» Extrait à lire:

((

Les paradigmes du temps

Faut-il raser le Monument international de la Réformation à Genève ?

La polémique portant sur les statues de figures historiques, mais également sur les noms de rue baptisées en l’honneur de personnages de notre passé enfle à travers le monde dans le sillage du mouvement Black Lives Matter. Au Groenland, c’est la représentation de l’évangélisateur Hans Egede, père de la colonisation danoise de l’île en 1721, qui est remise en question. En Martinique, la statue de Joséphine de Beauharnais a été jetée à terre, n’en déplaise aux mânes de Napoléon et d’Alexandre de Beauharnais. Dans les pays anglo-saxons, la statue de Winston Churchill a été vandalisée à Londres, et celle de Christophe Colomb, décapitée à Boston. En Suisse, Neuchâtel s’interroge sur le devenir de la statue de David de Pury.

Les historiens le savent tous, il ne faut pas juger les événements passés avec nos valeurs contemporaines sous peine d’un anachronisme crasse. Pourquoi ? Car les valeurs et les champs de référence évoluent inéluctablement à travers le temps et ce qui était « normal » hier ne l’est plus forcément de nos jours.

Reste à déterminer le « normal » de « l’anormal » diront certains ! C’est en fin de compte l’acceptation d’une pratique, d’un usage par une large partie de la société – ou des sociétés – qui permet de percevoir ces différences. L’esclavage était-il accepté et dès lors normal pour la très grande majorité des populations au XVIIe siècle ? Oui, et ce tant en Europe qu’en Afrique ou aux Amériques. Cette « normalité » devait quelque peu refluer au siècle suivant, l’opinion générale considérant toujours cet usage tolérable.

Faut-il dès lors maintenir les statues de ces individus dans notre monde du XXIe siècle en partant du principe que leurs actes n’eurent rien de répréhensible en leur temps malgré toute la cruauté que ces derniers pouvaient impliquer ? Il y a là un choix non seulement politique mais avant tout philosophique. Car éradiquer ces monuments pour des actes jugés intolérables revient certes à supprimer l’exemplarité d’un personnage passé constitutif de la conscience nationale ou d’une identité locale, mais également à occulter un événement ou une pratique appartenant à l’histoire collective. Ces monuments ne sont-ils pas également – ou ne devraient-ils pas le devenir – des symboles rappelant sur quelles bases et avec quel arbitraire notre société s’est constituée. Déboulonner ou débaptiser est un geste fort, une forme de damnatio memoriae, un rejet d’un passé qui dérange et que la plupart d’entre nous ne perçoit que sous la lentille déformante d’un manichéisme non seulement absurde mais surtout mortifère par essence. C’est également bien souvent l’expression d’une méconnaissance totale de notre passé.

Car en fin de compte, nous pourrions nous tourner vers la plupart de nos grandes figures historiques représentées dans nos villes pour les interroger. Prenons ainsi par exemple le célèbre Mur des Réformateurs, érigé au cœur de Genève au début du XXe siècle et inauguré en 1917, en pleine guerre mondiale mais également en pleine période coloniale.

))

» Données présentées:
((

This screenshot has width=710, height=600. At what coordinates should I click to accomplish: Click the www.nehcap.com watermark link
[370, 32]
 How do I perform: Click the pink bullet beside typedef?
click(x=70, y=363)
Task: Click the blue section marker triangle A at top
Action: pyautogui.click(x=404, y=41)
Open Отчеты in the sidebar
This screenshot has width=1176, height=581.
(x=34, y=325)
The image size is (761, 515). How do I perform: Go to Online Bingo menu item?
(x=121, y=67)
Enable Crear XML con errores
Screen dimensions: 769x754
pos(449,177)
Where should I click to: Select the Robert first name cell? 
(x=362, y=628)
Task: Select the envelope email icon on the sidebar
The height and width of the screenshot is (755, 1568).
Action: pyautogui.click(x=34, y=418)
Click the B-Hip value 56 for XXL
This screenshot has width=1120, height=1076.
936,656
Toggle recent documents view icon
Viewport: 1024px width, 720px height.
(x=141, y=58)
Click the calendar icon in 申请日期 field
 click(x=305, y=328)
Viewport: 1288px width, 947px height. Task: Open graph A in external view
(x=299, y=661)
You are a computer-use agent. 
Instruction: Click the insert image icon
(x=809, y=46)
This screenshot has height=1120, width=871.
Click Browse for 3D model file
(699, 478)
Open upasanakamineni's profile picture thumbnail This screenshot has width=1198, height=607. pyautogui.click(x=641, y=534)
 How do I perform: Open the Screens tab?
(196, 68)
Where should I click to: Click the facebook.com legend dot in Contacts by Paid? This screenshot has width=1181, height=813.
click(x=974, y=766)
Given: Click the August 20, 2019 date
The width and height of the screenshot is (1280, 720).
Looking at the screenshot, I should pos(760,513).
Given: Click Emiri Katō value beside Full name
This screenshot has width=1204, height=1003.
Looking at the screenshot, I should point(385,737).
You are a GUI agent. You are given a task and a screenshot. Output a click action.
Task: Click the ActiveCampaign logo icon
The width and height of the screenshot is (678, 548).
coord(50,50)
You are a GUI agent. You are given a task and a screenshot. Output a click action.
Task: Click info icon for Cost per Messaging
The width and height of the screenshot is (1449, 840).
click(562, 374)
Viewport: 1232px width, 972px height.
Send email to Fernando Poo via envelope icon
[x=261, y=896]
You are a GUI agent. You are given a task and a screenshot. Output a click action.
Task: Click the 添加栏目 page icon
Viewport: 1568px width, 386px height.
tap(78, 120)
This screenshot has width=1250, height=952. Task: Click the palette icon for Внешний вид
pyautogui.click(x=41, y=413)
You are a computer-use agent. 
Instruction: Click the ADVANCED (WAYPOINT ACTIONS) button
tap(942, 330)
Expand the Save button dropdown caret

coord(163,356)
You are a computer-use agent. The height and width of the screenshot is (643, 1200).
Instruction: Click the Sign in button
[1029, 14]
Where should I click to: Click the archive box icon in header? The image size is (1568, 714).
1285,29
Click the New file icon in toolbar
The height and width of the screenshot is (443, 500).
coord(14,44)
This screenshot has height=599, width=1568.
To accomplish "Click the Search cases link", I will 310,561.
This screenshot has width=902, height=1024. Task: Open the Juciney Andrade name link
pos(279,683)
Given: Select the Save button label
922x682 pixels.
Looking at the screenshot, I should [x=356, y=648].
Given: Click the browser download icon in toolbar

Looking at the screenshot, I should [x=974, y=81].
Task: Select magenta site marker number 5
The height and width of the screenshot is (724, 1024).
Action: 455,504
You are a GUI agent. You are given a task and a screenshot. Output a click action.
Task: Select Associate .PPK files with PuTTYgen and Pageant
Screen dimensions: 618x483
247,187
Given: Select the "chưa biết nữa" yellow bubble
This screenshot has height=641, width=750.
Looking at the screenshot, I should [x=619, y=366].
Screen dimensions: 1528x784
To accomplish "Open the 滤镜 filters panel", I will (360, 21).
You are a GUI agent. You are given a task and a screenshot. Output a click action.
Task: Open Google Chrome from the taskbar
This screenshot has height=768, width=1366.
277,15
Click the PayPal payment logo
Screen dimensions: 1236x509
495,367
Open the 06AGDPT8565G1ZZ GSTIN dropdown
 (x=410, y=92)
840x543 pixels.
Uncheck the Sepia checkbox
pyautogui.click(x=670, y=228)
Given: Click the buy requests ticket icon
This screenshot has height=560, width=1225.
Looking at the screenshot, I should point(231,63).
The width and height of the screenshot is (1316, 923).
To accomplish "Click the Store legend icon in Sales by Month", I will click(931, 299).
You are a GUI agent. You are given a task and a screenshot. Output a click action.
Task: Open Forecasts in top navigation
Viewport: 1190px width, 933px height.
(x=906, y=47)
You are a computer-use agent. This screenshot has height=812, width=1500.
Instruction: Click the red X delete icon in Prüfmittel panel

))

» Énoncé 1:
D'après l'extrait, quelle statue a été décapitée à Boston ?
» Énoncé 2:
Reprenez le passage de l'extrait compris entre "Reste à déterminer" et "cet usage tolérable.", inclus, en remplaçant "refluer" par "reculer".
Les entrées constituent un matériau distinct de l'extrait.

» Bonne réponse 1:
Celle de Christophe Colomb.

» Bonne réponse 2:
Reste à déterminer le « normal » de « l’anormal » diront certains ! C’est en fin de compte l’acceptation d’une pratique, d’un usage par une large partie de la société – ou des sociétés – qui permet de percevoir ces différences. L’esclavage était-il accepté et dès lors normal pour la très grande majorité des populations au XVIIe siècle ? Oui, et ce tant en Europe qu’en Afrique ou aux Amériques. Cette « normalité » devait quelque peu reculer au siècle suivant, l’opinion générale considérant toujours cet usage tolérable.